■ **Work instructions**
In the records below, the line with "Communities & Collections" opens the range and the line with "Department of Applied Mechanics (431, 105)" closes it; print that range exactly and nothing else.

■ **Stored data entries**
=== Begin Enclosure ===

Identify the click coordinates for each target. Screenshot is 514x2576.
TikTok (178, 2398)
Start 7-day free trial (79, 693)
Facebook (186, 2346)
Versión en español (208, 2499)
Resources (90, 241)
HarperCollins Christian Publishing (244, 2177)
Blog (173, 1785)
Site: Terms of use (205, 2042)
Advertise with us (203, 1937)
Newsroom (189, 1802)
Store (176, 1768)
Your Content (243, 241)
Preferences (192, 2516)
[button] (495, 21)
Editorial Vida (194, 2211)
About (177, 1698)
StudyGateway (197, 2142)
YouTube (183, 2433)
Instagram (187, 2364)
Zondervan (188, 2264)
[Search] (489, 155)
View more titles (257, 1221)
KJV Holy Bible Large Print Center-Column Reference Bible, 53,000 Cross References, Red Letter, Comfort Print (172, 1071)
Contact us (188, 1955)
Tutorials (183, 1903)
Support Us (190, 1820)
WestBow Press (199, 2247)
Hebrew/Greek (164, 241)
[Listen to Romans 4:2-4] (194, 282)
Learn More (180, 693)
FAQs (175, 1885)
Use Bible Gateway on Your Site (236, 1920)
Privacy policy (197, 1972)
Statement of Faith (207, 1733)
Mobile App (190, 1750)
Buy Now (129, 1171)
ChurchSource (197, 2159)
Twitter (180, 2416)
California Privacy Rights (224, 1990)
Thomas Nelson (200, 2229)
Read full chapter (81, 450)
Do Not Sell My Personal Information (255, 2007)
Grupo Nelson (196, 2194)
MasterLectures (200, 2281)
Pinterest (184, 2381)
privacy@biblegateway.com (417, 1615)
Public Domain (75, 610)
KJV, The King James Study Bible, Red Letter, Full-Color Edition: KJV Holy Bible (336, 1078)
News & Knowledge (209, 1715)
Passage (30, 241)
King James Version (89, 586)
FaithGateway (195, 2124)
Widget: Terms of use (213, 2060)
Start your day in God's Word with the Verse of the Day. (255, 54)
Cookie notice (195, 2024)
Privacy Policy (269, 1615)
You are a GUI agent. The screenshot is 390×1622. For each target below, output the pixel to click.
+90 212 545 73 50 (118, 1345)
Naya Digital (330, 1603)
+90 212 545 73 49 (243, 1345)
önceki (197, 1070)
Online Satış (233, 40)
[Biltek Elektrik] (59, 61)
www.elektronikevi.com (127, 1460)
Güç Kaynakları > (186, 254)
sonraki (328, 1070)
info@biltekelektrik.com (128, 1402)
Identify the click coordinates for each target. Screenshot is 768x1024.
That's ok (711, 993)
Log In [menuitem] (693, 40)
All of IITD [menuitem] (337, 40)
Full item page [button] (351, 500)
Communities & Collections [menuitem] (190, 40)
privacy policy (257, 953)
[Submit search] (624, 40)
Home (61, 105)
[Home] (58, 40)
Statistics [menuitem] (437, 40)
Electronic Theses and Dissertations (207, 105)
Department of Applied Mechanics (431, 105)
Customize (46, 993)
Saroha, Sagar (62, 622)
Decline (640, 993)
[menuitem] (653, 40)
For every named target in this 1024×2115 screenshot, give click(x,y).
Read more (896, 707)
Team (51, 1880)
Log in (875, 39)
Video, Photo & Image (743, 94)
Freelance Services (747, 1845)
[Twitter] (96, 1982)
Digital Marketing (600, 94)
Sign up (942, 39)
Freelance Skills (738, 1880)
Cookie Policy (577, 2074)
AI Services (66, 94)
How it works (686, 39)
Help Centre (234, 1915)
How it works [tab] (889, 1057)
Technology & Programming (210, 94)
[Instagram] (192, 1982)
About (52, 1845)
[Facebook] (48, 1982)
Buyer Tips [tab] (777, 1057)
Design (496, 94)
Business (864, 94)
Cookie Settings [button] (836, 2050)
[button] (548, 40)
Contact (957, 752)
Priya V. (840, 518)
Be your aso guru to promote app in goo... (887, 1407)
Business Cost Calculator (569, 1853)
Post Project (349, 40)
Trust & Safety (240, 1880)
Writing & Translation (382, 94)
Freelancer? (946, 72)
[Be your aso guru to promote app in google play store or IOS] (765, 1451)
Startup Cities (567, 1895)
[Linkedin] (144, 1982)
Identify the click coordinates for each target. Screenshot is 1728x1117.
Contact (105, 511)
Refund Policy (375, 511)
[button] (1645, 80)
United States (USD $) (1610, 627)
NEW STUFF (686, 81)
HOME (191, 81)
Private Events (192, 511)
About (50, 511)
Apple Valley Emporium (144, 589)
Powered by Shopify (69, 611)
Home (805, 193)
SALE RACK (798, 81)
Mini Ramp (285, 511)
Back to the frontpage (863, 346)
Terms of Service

=== End Enclosure ===

■ **Solution for this exercise**
Communities & Collections [menuitem] (190, 40)
privacy policy (257, 953)
[Submit search] (624, 40)
Home (61, 105)
[Home] (58, 40)
Statistics [menuitem] (437, 40)
Electronic Theses and Dissertations (207, 105)
Department of Applied Mechanics (431, 105)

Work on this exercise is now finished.